AutoML based methods
“AutoAugment: Learning Augmentation Policies from Data”, 2018 : A method of extracting an augmentation policy through an RNN controller, training the network to select validation accuracy, and then using it as a reward for reinforcement learning (PPO) to learn.
“Population Based Augmentation: Efficient Learning of Augmentation Policy Schedules”, 2019 : A method based on the Population Based Training (PBT) algorithm, one of the Hyper Parameter Optimization techniques. The weights of the model with good performance are replicated (exploited), and the parameters are slightly modified (explore).
“Fast AutoAugment”, 2019 : The search time can be drastically reduced by extracting the augmentation policy through the Tree-structured Parzen Estimator (TPE) method, a Bayesian optimization technique, and applying augmentation in the process of validating the trained model. It is faster than PBA and has similar accuracy. can be achieved.
“Faster AutoAugment: Learning Augmentation Strategies using Backpropagation”, 2019 : A method for faster search through gradient-based optimization while relaxing a discrete search space into a continuous search space through a gradient approximation technique that makes non-differentiable image operations differentiable.

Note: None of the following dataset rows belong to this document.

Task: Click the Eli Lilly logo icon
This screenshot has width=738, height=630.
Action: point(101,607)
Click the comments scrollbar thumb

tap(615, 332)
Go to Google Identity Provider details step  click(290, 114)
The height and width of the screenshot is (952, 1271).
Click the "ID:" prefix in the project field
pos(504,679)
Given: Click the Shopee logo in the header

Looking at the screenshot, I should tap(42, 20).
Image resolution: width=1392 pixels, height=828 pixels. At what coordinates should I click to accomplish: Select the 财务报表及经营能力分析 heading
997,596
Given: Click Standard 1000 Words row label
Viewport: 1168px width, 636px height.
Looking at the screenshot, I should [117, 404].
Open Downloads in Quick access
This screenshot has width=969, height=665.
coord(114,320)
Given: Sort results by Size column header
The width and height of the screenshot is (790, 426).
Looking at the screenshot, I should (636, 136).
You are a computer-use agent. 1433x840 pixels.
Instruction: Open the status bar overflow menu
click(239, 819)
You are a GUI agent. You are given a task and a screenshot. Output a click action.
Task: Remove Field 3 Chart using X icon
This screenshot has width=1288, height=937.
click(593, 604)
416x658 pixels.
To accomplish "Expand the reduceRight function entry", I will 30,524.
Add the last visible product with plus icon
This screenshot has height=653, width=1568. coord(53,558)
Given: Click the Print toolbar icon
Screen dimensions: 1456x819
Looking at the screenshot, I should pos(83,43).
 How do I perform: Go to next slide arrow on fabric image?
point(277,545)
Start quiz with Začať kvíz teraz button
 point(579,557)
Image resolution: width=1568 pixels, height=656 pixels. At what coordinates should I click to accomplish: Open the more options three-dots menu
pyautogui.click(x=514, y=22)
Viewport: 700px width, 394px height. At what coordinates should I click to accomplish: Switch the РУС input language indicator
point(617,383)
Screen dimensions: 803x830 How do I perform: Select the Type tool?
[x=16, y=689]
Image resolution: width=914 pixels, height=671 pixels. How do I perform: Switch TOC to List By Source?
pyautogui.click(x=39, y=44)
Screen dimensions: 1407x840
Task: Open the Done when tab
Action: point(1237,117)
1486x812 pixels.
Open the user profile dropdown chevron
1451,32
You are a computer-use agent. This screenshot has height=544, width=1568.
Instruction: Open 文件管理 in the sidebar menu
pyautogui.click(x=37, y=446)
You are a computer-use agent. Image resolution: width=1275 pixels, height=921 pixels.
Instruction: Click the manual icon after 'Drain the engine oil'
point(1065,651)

“RandAugment: Practical automated data augmentation with a reduced search space”, 2019 : A technique of randomly extracting and applying augmentation options among several augmentation options every time a batch is extracted, omitting the search for an augmentation policy.
“UniformAugment: A Search-free Probabilistic Data Augmentation Approach”, 2020 : Starting from the point where hyperparameter search is required in RandAugment, augmentation is randomly applied probabilistically without any search at all.